Collected data entries:
+++

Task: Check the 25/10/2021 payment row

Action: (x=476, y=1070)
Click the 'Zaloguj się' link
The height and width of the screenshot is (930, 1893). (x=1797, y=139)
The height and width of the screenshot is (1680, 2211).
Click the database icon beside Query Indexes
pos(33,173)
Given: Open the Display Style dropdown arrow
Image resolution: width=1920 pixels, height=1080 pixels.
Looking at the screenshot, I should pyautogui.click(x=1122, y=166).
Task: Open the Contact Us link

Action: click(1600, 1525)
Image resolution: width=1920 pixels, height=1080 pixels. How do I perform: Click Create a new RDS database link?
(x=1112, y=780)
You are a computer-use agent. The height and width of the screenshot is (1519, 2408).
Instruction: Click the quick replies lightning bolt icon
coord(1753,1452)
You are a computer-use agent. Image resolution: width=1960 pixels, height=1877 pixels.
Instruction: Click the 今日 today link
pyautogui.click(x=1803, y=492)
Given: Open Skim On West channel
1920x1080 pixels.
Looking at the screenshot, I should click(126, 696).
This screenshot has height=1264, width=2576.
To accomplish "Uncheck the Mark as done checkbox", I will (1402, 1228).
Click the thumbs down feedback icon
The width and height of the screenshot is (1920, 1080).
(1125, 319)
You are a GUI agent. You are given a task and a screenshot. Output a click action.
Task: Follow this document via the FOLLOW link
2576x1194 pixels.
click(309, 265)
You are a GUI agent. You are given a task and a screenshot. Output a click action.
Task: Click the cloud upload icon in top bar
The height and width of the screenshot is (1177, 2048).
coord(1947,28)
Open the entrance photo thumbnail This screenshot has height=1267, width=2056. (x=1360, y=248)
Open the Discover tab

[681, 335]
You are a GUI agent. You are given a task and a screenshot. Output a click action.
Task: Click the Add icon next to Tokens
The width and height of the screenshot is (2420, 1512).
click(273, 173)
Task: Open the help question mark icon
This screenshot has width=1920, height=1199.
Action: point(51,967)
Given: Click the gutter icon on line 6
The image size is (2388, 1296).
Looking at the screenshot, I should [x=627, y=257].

+++

ASSIGNED TASK: Write out exactly the lines above from the line with "Click the database icon beside Query Indexes" through the line with "Given: Open Skim On West channel", both of them included, and leave out all other lines.

WRITTEN RESPONSE:
Click the database icon beside Query Indexes
pos(33,173)
Given: Open the Display Style dropdown arrow
Image resolution: width=1920 pixels, height=1080 pixels.
Looking at the screenshot, I should pyautogui.click(x=1122, y=166).
Task: Open the Contact Us link

Action: click(1600, 1525)
Image resolution: width=1920 pixels, height=1080 pixels. How do I perform: Click Create a new RDS database link?
(x=1112, y=780)
You are a computer-use agent. The height and width of the screenshot is (1519, 2408).
Instruction: Click the quick replies lightning bolt icon
coord(1753,1452)
You are a computer-use agent. Image resolution: width=1960 pixels, height=1877 pixels.
Instruction: Click the 今日 today link
pyautogui.click(x=1803, y=492)
Given: Open Skim On West channel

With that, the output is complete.